Nadat belanghebbenden drie jaar op een minimum inkomen zijn aangewezen is er over het algemeen niet veel reserveringsruimte over. Daarom wordt hier een termijn van drie jaar aangehouden, een periode waarvoor ook door Nibud is aangegeven dat Reserveringsmogelijkheden minimaal worden.

 

Het begrip ‘langdurig, laag inkomen’ wordt ingevuld als een inkomen dat gemiddeld niet hoger is dan 100% van de bijstandsnorm. Marginale overschrijdingen van deze 100%-grens dienen genegeerd te worden (zie CRvB 19-08-2008, nrs. 06/1163 WWB e.a.).

Er is bewust niet voor gekozen om het recht op langdurigheidstoeslag ook toe kennen bij een inkomen boven bijstandsniveau. Van deze bevoegdheid wordt om een meerdere redenen geen gebruik gemaakt.

 

Ten eerste omdat het in aanmerking laten komen van belanghebbenden met een inkomen van bijvoorbeeld 110% van de bijstand niet valt te rijmen met de wettelijke uitsluiting van belanghebbenden van 65 jaar of ouder. Zij zijn immers uitgesloten van het recht op langdurigheidstoeslag, omdat hun inkomen al voldoende hoger zou zijn dan de bijstandsnorm voor

belanghebbenden tot 65 jaar. Het verschil is echter maar ongeveer 5 tot 9 % (precieze percentage is afhankelijk van de vraag of iemand een alleenstaande, alleenstaande ouder of gehuwde is).

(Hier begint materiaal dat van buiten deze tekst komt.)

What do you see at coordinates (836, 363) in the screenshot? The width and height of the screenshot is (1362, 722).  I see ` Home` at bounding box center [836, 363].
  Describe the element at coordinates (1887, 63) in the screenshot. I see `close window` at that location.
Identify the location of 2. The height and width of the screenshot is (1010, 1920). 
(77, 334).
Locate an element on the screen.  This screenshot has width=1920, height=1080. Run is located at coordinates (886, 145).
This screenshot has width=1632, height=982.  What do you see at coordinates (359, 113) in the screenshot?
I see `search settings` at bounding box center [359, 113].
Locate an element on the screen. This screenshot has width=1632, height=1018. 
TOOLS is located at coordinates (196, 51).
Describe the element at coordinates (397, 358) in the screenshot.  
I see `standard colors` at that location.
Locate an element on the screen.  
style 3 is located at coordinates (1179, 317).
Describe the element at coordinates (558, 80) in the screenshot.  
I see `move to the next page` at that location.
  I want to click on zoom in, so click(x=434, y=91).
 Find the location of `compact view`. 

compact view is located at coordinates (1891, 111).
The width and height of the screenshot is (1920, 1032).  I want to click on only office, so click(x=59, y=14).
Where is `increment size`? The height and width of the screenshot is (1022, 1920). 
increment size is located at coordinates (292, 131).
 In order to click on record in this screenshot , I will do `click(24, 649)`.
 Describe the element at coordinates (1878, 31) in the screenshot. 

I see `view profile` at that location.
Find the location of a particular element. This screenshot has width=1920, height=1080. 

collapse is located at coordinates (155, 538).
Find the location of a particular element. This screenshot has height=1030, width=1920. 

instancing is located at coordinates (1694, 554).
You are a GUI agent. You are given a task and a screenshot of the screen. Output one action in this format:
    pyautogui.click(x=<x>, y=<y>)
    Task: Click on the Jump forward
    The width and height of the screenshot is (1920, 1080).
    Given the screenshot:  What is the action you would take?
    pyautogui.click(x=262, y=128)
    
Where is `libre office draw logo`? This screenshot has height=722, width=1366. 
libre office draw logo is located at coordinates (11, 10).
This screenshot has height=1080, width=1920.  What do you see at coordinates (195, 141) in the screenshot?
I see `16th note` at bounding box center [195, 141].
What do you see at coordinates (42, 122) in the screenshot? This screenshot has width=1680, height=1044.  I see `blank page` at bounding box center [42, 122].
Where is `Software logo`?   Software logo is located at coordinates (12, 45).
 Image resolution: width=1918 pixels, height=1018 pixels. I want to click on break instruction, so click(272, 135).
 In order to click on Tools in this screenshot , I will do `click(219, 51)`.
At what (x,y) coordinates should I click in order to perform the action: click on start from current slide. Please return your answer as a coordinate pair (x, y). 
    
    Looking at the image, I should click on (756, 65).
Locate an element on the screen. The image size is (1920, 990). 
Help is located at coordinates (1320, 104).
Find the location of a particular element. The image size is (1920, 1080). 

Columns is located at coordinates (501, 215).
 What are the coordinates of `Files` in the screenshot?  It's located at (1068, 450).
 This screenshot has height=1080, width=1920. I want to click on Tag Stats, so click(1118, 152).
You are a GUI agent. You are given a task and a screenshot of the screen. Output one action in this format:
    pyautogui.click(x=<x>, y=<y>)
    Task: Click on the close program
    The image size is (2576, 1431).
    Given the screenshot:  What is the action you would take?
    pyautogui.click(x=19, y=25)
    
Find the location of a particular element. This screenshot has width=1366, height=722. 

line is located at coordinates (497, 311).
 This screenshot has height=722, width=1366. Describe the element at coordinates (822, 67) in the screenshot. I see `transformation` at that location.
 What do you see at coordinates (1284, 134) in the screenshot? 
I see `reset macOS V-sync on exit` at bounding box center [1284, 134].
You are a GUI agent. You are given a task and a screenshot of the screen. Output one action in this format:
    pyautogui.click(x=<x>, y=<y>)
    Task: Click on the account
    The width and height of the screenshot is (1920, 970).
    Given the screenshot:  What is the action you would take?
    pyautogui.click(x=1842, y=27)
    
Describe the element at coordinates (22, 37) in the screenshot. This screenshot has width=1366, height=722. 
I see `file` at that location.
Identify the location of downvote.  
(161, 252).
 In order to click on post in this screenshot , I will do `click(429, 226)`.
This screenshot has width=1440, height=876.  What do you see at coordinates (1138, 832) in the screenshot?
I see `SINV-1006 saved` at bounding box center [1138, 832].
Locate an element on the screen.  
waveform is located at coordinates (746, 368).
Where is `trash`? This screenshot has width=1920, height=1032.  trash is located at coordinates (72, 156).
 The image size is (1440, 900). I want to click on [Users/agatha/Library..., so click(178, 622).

Het hanteren van een grens van 110% zou daarom maken dat de uitsluiting van 65-plussers in dat

geval strijdig is met het verbod op leeftijdsdiscriminatie zoals dat is vastgelegd in artikel 26 van Internationaal Verdrag inzake Burgerrechten en Politieke Rechten. De feitelijke ruimte is dus beperkt tot een grens van maximaal ongeveer 105 % van de bijstandsnorm. Omwille van duidelijkheid en uniformiteit van inkomensgrenzen is vervolgens geopteerd voor handhaving van bijstandsniveau en bijvoorbeeld niet 105%.

 

Voorts komt de keuze voort uit de strategische prioriteitendiscussie 2008: het past niet binnen het proces dat de gemeente Best in financiële zin dient te doorlopen om thans tot een aanzienlijke verruimde regeling te komen. Dit ook in relatie tot de opmaak van de nota minimabeleid 2009. In die zin wordt met betrekking tot de langdurigheidstoeslag geopteerd voor een variant met beperkte financiële consequenties voor de gemeente.

 

Artikel 4

De langdurigheidstoeslag bedraagt per 1 januari 2009:

a. voor gehuwden € 490,00,

b. voor een alleenstaande ouder € 440,00 en

c. voor een alleenstaande € 345,00.

 

Deze bedragen zijn gebaseerd op bedragen 2008, te weten € 486,00 voor gehuwden, € 436,00 voor alleenstaande ouders en € 341,00 voor alleenstaanden.

 

In het derde lid wordt een regeling overeenkomstig artikel 24 WWB gegeven voor situaties waarin bij gehuwden één van beide partners is uitgesloten van het recht op langdurigheidstoeslag ingevolge artikel 11 of artikel 13 lid 1 WWB. De WWB voorziet immers niet in een afwijzingsgrond voor de rechthebbende echtgenoot, terwijl daarentegen het toekennen van het bedrag voor gehuwden in dergelijke situaties ook niet opportuun is.

 

Dit derde lid ziet enkel op de situatie dat er bij een echtgenoot sprake is van een uitsluitingsgrond op grond van artikel 11 of artikel 13 lid 1 WWB. Indien één van beide gehuwden niet in aanmerking komt voor het recht op langdurigheidstoeslag wegens het niet voldoen aan de voorwaarden als genoemd in artikel 36 WWB of in deze verordening, hebben beide echtgenoten geen recht op langdurigheidstoeslag. Het recht op langdurigheidstoeslag komt gehuwden immers gezamenlijk toe. Zij moeten daarom ook allebei, zowel afzonderlijk als gezamenlijk aan de voorwaarden voldoen. Dit betekent dus bijvoorbeeld dat in geval van een echtpaar van wie één echtgenoot op de peildatum 65 jaar is en de ander jonger dan 65, beiden niet in aanmerking komen voor de langdurigheidstoeslag.

 

Om niet jaarlijks de verordening aan te hoeven passen is middels lid 4 gekozen om de hoogte jaarlijks automatisch mee te laten bewegen met de bijstandsnormen.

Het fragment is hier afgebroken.